- [Assignment] Note each line in the data below that holds "column", and copy it.

- [Data shown]
********

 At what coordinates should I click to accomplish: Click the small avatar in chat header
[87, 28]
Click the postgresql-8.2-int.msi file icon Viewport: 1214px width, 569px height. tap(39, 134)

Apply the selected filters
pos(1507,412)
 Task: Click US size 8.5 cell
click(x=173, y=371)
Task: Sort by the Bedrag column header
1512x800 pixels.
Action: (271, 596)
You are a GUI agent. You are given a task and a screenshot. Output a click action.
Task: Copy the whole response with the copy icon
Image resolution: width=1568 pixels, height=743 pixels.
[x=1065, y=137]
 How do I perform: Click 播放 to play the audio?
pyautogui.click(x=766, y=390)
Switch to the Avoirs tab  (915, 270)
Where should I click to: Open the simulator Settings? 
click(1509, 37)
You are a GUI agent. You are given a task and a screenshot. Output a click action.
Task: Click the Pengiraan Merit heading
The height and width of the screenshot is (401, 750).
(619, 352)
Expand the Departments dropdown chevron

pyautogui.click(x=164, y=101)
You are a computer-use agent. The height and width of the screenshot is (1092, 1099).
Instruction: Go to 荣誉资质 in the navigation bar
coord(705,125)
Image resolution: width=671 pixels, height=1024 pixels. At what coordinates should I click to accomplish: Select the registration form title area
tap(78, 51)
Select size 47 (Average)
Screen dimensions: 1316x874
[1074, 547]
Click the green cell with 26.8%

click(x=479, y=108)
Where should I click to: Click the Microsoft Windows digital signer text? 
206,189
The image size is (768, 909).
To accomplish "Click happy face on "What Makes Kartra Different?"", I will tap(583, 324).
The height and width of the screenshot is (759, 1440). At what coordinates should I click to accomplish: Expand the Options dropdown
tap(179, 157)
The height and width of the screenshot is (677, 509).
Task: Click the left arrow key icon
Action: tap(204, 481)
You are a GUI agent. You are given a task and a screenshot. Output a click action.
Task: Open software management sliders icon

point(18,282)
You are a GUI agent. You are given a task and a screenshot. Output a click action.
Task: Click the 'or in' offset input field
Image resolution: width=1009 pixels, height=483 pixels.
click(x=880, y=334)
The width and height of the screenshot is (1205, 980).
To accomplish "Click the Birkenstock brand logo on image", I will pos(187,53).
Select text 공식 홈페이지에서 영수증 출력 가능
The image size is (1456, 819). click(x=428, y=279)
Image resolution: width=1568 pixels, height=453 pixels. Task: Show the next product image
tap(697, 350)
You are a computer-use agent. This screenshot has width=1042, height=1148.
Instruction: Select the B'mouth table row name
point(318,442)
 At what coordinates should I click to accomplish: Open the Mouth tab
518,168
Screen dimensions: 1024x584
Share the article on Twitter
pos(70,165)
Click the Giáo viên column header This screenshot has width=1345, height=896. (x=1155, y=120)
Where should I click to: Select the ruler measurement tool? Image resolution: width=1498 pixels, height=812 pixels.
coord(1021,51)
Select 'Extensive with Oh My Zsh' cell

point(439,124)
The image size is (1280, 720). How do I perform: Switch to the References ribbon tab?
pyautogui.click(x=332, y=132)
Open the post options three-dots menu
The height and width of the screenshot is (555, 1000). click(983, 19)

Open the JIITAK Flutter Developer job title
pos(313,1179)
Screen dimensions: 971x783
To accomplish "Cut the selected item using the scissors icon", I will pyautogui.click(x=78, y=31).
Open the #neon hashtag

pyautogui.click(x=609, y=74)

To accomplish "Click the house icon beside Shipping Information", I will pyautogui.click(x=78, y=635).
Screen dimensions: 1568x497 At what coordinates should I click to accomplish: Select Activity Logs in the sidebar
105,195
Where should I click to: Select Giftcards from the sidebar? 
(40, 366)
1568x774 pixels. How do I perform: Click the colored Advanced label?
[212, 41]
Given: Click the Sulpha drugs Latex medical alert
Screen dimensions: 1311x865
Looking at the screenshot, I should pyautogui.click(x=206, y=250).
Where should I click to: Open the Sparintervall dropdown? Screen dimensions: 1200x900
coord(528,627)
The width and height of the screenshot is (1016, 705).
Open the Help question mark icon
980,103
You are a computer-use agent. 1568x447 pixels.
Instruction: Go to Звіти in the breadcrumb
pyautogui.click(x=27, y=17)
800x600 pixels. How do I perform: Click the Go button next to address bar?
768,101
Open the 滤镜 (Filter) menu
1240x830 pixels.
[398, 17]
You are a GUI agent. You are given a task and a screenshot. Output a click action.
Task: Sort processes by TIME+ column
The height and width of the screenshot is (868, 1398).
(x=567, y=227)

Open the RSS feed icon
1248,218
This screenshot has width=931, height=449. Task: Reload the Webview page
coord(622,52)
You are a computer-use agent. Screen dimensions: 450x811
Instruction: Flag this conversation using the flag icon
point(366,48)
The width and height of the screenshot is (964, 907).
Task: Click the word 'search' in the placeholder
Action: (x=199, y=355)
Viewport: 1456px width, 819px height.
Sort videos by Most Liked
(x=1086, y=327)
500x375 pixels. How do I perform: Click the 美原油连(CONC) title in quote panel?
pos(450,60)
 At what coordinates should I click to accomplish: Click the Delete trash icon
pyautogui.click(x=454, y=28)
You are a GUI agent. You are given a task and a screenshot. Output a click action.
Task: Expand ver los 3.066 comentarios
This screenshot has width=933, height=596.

********

- [Task result]
Task: Sort by the Bedrag column header
Click the Giáo viên column header This screenshot has width=1345, height=896. (x=1155, y=120)
Task: Sort processes by TIME+ column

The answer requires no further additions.